Below are records with pictures in them. Transcribe everything from the line containing "Kids (223, 108)" down to the line containing "Auswahl akzeptieren (345, 1345)", exactly, and leave the pictures behind.

═══ Records

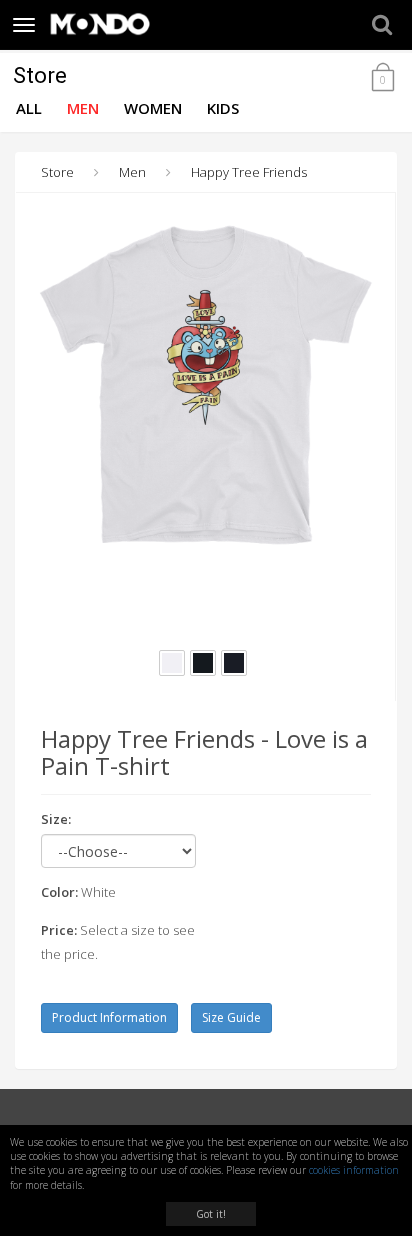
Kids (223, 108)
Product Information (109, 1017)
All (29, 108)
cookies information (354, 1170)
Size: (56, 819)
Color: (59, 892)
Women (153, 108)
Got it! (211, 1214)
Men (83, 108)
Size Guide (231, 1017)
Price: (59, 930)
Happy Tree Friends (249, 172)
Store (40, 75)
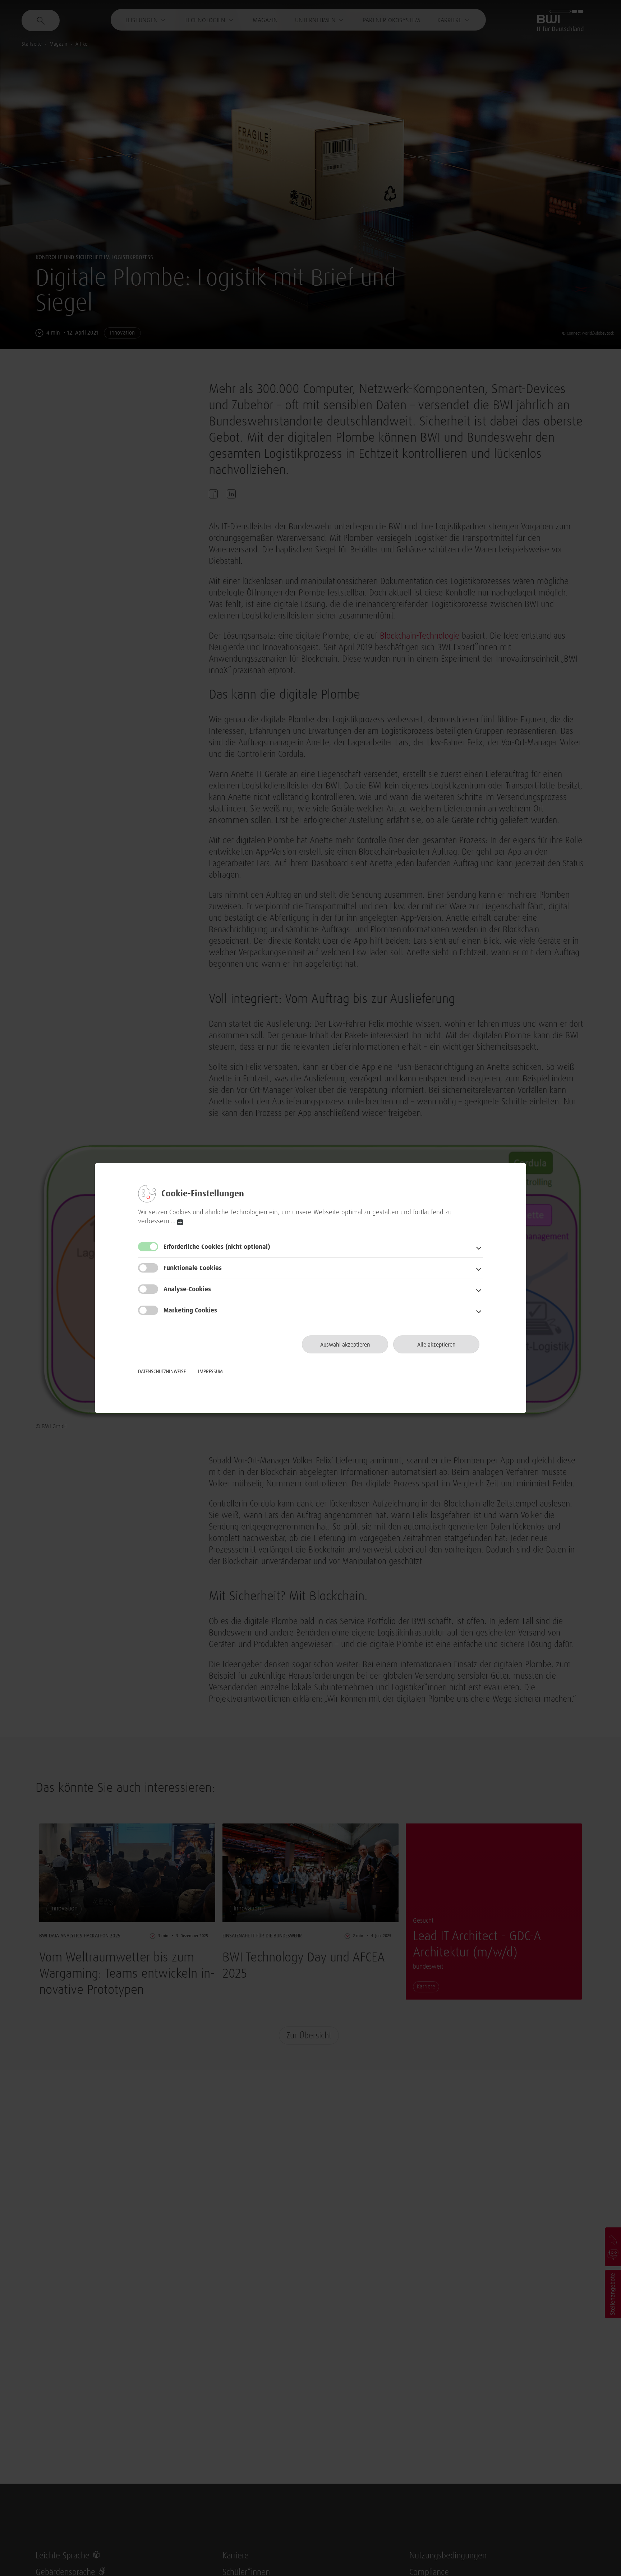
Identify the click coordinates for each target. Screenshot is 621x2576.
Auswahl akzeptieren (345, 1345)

══════
═══ Records

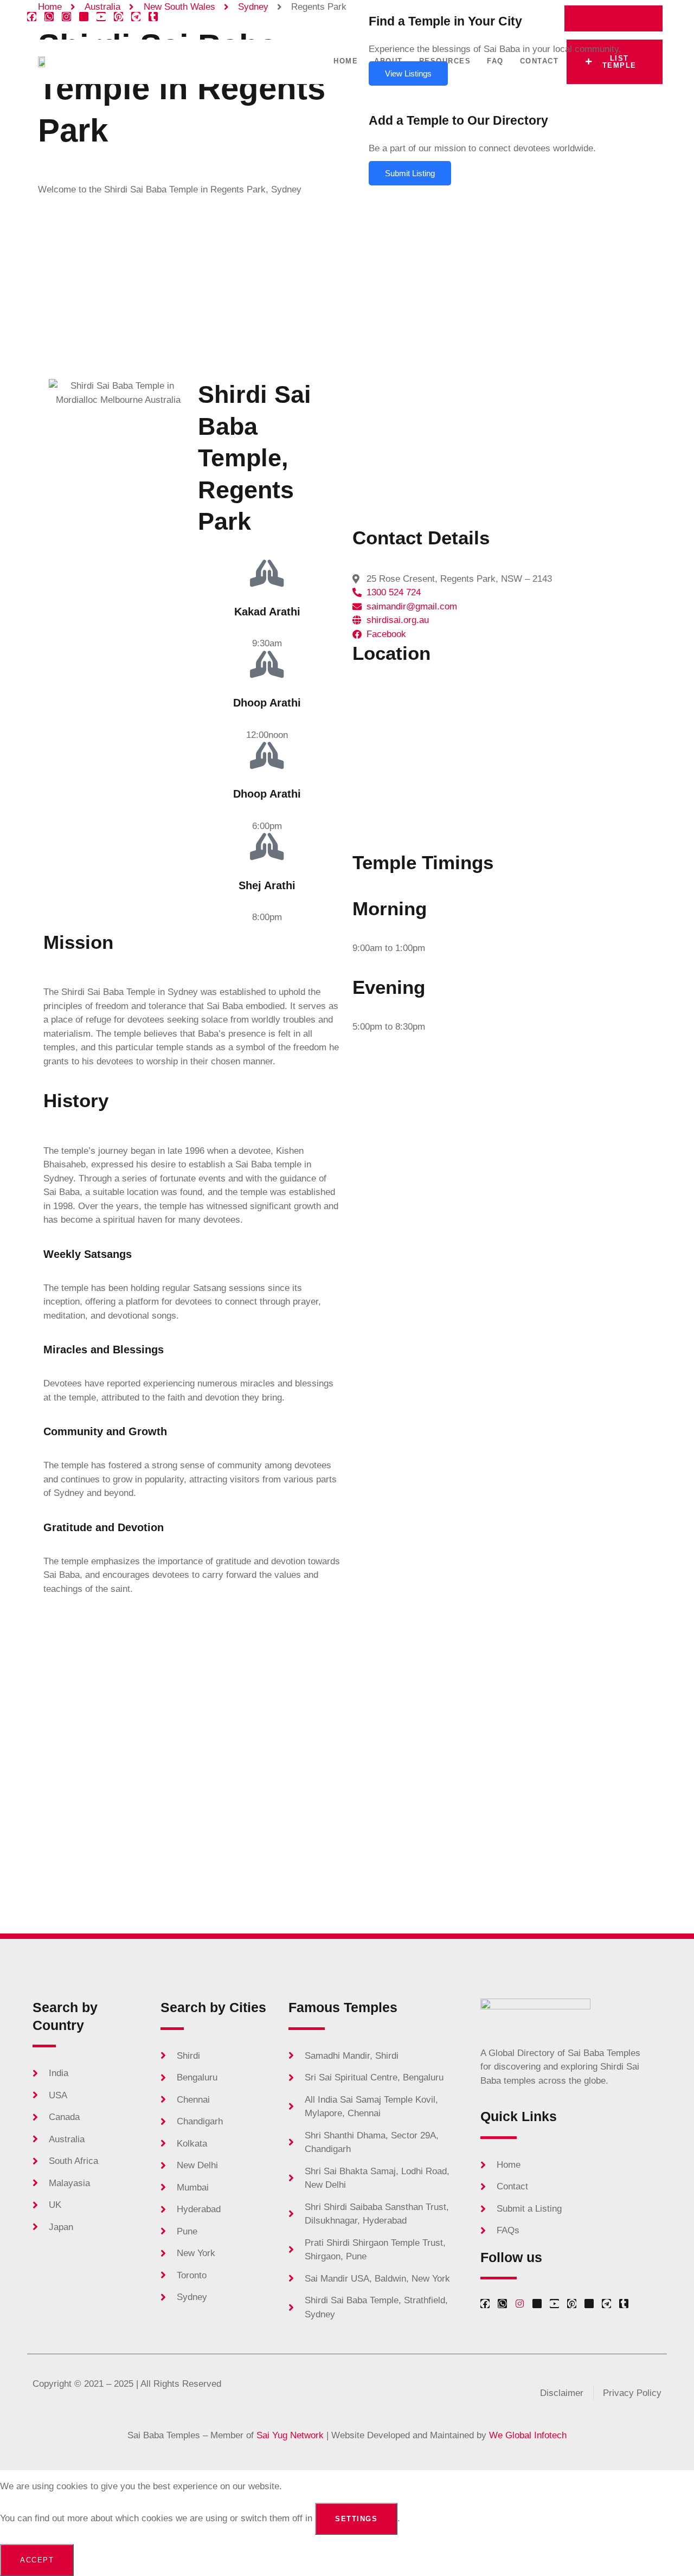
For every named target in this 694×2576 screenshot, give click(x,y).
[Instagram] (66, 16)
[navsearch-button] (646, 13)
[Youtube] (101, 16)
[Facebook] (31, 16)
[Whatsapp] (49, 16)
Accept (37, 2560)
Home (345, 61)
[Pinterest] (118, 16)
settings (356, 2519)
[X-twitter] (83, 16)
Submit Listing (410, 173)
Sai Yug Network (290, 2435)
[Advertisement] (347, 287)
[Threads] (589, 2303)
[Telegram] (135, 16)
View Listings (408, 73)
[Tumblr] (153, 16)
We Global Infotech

══════
═══ Records

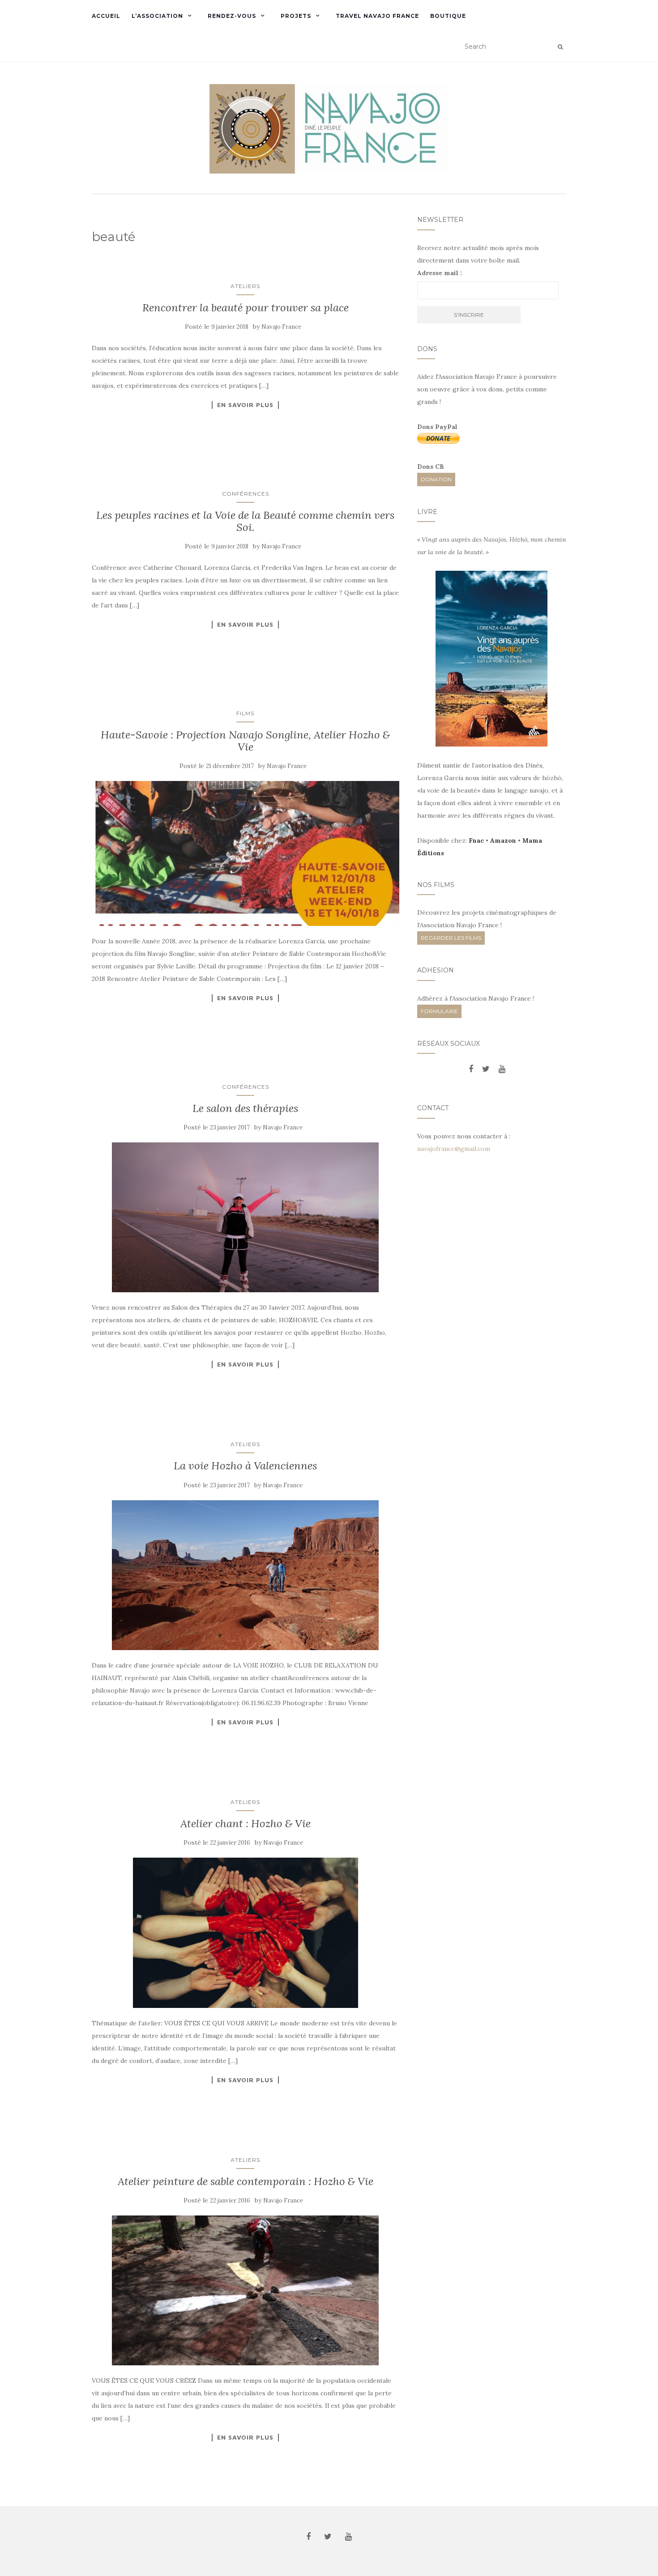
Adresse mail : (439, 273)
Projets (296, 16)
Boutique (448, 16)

══════

#### Response to this exercise:
Kids (223, 108)
Product Information (109, 1017)
All (29, 108)
cookies information (354, 1170)
Size: (56, 819)
Color: (59, 892)
Women (153, 108)
Got it! (211, 1214)
Men (83, 108)
Size Guide (231, 1017)
Price: (59, 930)
Happy Tree Friends (249, 172)
Store (40, 75)
Identify the click coordinates for each target. Screenshot is 621x2576.
Auswahl akzeptieren (345, 1345)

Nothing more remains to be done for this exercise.